*** Record set Section Begins ***
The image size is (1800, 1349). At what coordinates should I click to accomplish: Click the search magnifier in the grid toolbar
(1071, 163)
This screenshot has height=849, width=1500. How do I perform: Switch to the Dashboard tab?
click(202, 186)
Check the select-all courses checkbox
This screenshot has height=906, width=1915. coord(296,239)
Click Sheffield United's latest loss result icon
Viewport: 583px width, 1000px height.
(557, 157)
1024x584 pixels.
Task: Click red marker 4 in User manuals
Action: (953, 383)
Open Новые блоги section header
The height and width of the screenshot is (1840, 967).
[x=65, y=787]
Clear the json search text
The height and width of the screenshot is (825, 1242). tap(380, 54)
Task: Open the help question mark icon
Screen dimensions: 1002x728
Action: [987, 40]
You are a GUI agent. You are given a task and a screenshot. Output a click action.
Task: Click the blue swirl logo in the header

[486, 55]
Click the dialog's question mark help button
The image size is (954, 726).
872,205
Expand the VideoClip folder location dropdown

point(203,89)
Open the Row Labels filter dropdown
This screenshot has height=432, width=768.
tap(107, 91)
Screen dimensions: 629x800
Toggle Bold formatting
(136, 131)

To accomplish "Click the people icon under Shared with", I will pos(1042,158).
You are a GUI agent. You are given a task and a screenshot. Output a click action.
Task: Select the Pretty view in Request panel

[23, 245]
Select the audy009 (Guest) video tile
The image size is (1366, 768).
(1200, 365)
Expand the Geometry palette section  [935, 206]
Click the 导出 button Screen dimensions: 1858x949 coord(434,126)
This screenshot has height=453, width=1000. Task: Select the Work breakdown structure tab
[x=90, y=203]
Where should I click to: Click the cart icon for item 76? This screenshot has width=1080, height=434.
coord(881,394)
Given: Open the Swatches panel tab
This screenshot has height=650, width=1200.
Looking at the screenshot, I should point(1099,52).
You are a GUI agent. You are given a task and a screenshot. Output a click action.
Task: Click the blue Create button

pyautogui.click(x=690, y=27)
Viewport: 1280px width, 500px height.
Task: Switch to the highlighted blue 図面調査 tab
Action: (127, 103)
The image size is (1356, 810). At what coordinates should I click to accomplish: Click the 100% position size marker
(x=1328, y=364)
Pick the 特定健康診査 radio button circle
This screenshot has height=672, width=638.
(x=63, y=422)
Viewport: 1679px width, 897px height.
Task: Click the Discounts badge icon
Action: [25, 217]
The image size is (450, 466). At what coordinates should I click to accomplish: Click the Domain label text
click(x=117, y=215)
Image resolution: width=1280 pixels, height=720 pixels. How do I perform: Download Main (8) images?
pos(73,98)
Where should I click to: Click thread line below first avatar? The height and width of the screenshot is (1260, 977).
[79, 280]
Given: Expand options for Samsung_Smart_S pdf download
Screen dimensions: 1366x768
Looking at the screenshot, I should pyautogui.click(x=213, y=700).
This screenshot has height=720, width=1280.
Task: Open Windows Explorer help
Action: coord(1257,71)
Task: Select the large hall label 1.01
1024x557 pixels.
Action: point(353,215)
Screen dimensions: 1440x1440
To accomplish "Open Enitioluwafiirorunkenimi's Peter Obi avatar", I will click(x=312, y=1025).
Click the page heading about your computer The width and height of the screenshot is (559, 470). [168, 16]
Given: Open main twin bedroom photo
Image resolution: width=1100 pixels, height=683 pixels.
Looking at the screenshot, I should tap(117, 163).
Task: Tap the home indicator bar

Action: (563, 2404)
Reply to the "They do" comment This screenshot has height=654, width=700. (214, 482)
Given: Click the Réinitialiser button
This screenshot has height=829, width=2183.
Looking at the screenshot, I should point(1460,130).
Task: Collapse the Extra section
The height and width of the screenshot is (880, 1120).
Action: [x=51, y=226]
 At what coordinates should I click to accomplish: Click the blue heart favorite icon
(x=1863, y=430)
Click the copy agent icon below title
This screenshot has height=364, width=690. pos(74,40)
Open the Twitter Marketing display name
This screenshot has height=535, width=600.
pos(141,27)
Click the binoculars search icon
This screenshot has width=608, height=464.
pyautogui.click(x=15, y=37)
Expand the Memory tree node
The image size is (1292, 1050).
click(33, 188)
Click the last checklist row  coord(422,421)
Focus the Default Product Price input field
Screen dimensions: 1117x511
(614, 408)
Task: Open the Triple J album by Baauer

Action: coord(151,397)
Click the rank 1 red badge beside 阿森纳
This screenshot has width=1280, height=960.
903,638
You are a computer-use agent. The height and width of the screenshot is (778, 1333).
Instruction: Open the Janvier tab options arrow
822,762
*** Record set Section Ends ***
--- To do ---
Using the listing above, report each line that mentions the word "question".

--- Expected answer ---
Task: Open the help question mark icon
Click the dialog's question mark help button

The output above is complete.